Reproduce every line of the entries, requests included, starting with the line that contains "The image size is (964, 630)." and going on through the line that contains "Click the Bắt". In each answer, increase every coordinate by 109.

Stored data:
━━━━━━━━━━━━━━━━━━━━

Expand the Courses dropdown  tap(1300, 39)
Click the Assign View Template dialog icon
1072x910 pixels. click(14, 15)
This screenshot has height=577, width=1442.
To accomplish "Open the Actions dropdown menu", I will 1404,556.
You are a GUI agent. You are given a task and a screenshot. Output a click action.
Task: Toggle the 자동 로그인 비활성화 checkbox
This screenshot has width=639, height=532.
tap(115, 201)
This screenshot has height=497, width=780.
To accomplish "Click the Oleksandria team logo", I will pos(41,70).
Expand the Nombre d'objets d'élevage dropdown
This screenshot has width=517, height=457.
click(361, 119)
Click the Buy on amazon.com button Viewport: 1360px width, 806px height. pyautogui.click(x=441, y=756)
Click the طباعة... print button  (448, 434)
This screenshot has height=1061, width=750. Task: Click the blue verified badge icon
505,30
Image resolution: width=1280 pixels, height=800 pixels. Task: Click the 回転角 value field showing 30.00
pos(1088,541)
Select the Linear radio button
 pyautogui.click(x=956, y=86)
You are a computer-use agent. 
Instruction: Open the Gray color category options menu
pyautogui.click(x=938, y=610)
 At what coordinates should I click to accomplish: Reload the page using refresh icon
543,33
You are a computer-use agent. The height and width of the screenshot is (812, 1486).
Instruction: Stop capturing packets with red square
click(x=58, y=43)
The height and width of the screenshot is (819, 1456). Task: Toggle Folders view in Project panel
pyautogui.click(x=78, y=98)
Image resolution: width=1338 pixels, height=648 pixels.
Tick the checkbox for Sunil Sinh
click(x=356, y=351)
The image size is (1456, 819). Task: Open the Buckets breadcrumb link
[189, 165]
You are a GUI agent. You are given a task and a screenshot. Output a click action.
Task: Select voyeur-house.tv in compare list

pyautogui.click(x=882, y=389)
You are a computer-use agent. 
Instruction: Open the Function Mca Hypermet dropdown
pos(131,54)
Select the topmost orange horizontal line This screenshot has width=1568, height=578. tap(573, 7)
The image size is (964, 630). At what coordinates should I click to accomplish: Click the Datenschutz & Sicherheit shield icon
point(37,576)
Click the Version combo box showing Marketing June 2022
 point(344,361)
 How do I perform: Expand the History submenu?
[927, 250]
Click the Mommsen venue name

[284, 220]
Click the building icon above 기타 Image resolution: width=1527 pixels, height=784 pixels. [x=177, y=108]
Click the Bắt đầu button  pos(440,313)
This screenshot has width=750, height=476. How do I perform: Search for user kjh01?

━━━━━━━━━━━━━━━━━━━━

• FINAL ANSWER:
The image size is (964, 630). At what coordinates should I click to accomplish: Click the Datenschutz & Sicherheit shield icon
point(146,685)
Click the Version combo box showing Marketing June 2022
 point(453,470)
 How do I perform: Expand the History submenu?
[1036, 359]
Click the Mommsen venue name

[393, 329]
Click the building icon above 기타 Image resolution: width=1527 pixels, height=784 pixels. [x=286, y=217]
Click the Bắt đầu button  pos(549,422)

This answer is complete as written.